I’ve managed to write a list of films to put into this Film Klub so here we are at it again with two films within one post. The reason for this “double bill” is that sometimes I’ll watch one film and then research other films that might be similar. In this case I had watched the film Afraid Of The Dark (Mark Peploe, 1991) and then months later watched Paperhouse (Bernard Rose, 1988).
Although seeing the two films on two completely separate occasions I was struck by the similar aesthetics and themes running through the both films. In fact, I get a sense of a micro-genre of UK films coming out around this time, when the 80s were ending and going into the 90s — a micro-genre of young adult films where there is a young, child protagonist who gets pulled into a dark fantasy where the child’s mind starts blurring this fantasy and reality. The late 80s UK mini-series Moondial fits into this group as well, but for now we’re just looking at the two films aforementioned.

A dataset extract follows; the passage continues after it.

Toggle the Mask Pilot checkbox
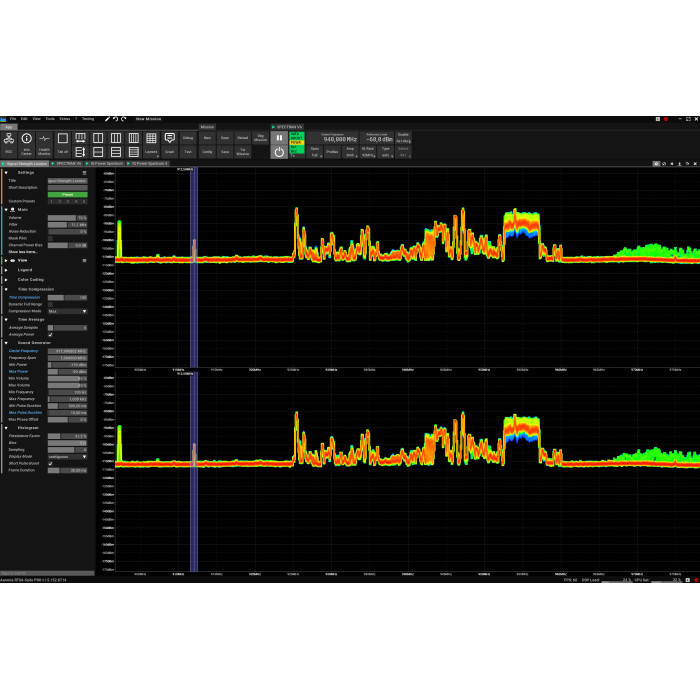(51, 238)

Afraid Of The Dark focuses around a young boy named Lucas who lives with his family in a neighbourhood in London. Lucas is soft-spoken and has very bad eyesight, therefore requiring him to wear very thick glasses. These glasses have a strong visual element in the film. Both Lucas’s parents and other characters in the film share concern about Lucas’s worsening eyesight. The film progresses into a strange mystery/thriller where Lucas is convinced there’s a murderer stalking in his neighbourhood and plays around with the concept that you’re unsure if this is just in the young boy’s head, or if it’s actually happening.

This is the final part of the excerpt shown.